A U.S. Department of Health and Human Services (HHS) study of those states with federally run exchanges shows they have an average of eight companies selling health insurance on the exchanges, but some states have just one or two providers.

And the difference in the number of qualified health plans available is extreme. Depending on where you live, the number of policies available can range from six to 169.

Each exchange has four policy levels:  platinum, gold, silver and bronze. Bronze plans have the lowest premiums and cover 60 percent of costs. Platinum plans have the highest premiums, but cover 90 percent of costs.

The availability of policies within different regions of the same state can be startling. In Miami-Dade County, Fla., 48 silver plans are available. In contrast, in several rural Florida counties, just eight plans are offered, according to a study by Kaiser Health News, an editorially independent program of the Henry J. Kaiser Family Foundation, a nonprofit, nonpartisan health policy research and communications organization not affiliated with Kaiser Permanente.

Competition contributes to health insurance exchange prices

The number of competitors in an area is one factor influencing rates, says John Graves, assistant professor at the Vanderbilt University School of Medicine.

"There are generally lower premiums in areas where there are more issuers, though it doesn't totally explain variations," Graves says.
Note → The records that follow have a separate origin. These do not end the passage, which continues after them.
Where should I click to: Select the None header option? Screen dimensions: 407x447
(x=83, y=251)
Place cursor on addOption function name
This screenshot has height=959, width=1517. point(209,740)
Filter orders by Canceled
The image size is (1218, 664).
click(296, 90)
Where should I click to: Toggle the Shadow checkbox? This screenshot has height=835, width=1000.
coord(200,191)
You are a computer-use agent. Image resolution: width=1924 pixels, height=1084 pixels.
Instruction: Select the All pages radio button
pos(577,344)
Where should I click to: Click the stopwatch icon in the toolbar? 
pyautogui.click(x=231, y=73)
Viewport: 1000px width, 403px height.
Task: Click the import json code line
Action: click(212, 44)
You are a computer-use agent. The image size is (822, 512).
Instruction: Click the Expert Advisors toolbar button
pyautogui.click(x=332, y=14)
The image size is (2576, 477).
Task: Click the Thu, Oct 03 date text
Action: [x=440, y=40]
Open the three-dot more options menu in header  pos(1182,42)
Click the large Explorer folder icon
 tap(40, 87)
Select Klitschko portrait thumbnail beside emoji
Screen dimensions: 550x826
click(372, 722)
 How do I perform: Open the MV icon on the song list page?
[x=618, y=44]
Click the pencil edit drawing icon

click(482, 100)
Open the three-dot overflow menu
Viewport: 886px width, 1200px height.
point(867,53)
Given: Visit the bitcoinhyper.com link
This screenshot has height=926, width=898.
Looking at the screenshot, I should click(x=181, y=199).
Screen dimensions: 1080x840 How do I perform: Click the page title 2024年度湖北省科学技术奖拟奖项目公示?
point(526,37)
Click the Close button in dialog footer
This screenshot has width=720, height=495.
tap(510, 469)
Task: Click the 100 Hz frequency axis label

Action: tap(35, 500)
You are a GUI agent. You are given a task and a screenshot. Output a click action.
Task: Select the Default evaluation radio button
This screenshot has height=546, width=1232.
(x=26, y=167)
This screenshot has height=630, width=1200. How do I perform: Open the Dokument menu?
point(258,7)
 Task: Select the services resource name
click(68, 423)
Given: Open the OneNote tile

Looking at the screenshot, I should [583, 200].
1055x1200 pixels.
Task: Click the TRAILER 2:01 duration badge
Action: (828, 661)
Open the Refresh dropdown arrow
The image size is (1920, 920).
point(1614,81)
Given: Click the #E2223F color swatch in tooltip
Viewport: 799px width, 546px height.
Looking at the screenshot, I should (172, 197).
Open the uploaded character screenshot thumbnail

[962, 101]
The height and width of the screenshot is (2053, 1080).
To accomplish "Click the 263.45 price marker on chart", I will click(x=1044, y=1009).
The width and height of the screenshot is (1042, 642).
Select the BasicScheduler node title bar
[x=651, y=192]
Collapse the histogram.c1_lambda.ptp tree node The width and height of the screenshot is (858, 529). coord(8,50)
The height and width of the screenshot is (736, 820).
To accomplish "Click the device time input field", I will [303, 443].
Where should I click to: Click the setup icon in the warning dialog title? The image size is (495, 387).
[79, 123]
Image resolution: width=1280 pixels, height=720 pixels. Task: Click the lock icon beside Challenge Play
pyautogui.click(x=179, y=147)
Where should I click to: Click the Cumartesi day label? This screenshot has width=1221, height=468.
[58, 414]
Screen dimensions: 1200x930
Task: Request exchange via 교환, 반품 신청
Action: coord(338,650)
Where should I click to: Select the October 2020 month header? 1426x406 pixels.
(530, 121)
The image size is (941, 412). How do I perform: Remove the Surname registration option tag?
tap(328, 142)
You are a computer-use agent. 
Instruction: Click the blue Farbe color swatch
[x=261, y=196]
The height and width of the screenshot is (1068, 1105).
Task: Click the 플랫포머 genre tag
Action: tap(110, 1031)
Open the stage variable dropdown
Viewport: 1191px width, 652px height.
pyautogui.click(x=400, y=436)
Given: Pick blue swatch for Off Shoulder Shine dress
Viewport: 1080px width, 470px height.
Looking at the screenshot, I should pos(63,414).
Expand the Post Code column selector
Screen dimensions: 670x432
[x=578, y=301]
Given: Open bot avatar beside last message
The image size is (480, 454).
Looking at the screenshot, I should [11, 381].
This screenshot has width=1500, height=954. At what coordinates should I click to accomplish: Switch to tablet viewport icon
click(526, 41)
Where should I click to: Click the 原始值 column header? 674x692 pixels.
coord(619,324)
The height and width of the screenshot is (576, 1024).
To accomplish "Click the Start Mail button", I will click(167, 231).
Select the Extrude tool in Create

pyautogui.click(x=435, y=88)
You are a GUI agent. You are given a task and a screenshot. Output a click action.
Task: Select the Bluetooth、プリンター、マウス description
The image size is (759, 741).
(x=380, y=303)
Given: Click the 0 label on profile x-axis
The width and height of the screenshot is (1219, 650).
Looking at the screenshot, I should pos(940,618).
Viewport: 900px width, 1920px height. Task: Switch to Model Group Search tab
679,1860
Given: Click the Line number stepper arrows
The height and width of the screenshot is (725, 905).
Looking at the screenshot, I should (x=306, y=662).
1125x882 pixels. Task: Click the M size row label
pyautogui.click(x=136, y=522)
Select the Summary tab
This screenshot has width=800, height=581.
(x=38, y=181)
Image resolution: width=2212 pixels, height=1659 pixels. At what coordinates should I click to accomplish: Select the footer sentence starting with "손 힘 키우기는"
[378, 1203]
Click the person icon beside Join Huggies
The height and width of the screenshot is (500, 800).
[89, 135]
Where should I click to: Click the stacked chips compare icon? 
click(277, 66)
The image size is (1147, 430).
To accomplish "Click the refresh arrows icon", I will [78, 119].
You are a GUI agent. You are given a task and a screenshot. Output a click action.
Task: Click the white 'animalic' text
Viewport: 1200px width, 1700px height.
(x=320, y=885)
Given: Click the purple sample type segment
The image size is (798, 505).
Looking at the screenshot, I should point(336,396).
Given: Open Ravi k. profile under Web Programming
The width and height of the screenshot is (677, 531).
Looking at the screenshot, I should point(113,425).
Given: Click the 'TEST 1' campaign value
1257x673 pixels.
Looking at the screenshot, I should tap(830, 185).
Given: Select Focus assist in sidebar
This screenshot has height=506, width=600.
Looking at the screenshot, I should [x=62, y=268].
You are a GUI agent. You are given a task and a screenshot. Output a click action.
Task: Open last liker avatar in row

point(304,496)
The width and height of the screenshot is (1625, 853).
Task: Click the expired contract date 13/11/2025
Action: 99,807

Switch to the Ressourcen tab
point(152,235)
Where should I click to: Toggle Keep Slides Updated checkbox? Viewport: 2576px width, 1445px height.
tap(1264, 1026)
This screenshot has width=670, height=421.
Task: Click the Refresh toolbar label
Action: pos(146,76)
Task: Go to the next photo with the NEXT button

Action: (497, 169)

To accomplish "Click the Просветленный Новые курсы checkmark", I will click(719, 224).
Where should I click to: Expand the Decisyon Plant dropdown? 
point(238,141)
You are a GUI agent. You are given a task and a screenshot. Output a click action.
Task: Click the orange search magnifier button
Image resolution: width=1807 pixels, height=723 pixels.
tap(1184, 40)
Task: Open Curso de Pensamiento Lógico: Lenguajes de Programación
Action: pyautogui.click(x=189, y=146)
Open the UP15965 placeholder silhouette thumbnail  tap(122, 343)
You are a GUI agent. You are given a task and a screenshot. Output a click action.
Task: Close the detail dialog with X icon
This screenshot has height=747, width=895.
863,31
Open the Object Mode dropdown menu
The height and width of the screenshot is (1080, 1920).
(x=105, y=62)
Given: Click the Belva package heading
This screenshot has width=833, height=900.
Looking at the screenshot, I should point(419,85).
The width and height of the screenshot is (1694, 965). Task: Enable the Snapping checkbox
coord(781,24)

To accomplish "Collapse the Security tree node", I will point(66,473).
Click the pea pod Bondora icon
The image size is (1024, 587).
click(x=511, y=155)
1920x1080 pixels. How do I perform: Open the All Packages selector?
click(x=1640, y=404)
The differences are particularly stark in Georgia, where a 42-year-old living in the county with the most expensive health insurance in the state would pay twice as much as a 42-year-old living in the least expensive county, a study done by Kaiser Health News of HHS data found.

While the counties aren't named, premiums would cost $499 a month in the most expensive county, and only $247 a month in the least expensive one -- a difference of 102 percent.

Between states, the differences are even more pronounced. That same 42-year-old would pay $175 per month in the least expensive county in Arizona, and $409 in the least expensive county in Wyoming.

Example: Intrastate Price Variation Of Second-Lowest-Cost Silver Plans For 42-Year-Olds

State

Individual plan for a 42-year-old in the least expensive county

Individual plan for a 42-year-old in the most expensive

Percent Difference

GA

$247

$499

102%

WI

$253

$461

82%

PA

$176

$311

77%

AZ

$175

$271

55%

MO

$247

$374

52%

FL

$241

$366

52%

OH

$247

$369

49%

TX

$196

$286

46%

IL

$209

$296

41%

SC

$239

$329

38%

NM

$202

$274

36%

ME

$306

$405

33%

MI

$232

$300

29%

IA

$206

$265

29%

IN

$284

$365

29%

MS

$339

$425

25%

NC

$279

$344

23%

KS

$205

$250

22%

WV

$245

$299

22%

SD

$274

$330

20%

TN

$194

$233

20%

NE

$235

$281

20%

AL

$246

$290

18%

VA

$262

$307

17%

OK

$199

$231

16%

AR

$284

$317

12%

LA

$302

$332

10%

UT

$187

$204

9%

WY

$409

$442

8%

ID

$226

$240

6%

ND

$281

$298

6%

MT

$258

$268

4%

AK

$395

$395

0%

NJ

$329

$329

0%

NH

$300

$300

0%

DE

$300

$300

0%

Source: U.S. Department of Health and Human Services and Kaiser Health News, an editorially independent program of the Henry J. Kaiser Family Foundation.

Insurer expectations

Another factor, Graves says, is that insurance companies don't know what to expect, particularly if they're not accustomed to "dealing with the health care needs of low- and moderate-income people." They may fear they need to set premiums higher to make sure they can cover health care costs.

In Tennessee, where the state's Medicaid program is run by a managed care organization, good actuarial data is available to help insurers set rates. So even though Tennessee has a "relatively unhealthy population, it has among the lowest exchange premiums in the country," Graves says. In neighboring Georgia, which has a similar population, but not the same type of data available to help insurers set rates, premiums are among the highest in the nation.

Premiums "could smooth out with time," Graves say, as insurers get a better sense of the health risks of the populations they're dealing with.

And if they've charged too much, you'll receive a rebate, he says. Your insurer must spend at least 80 percent of its total premium dollars on medical care and quality improvements. If it doesn't, you'll have money refunded to you.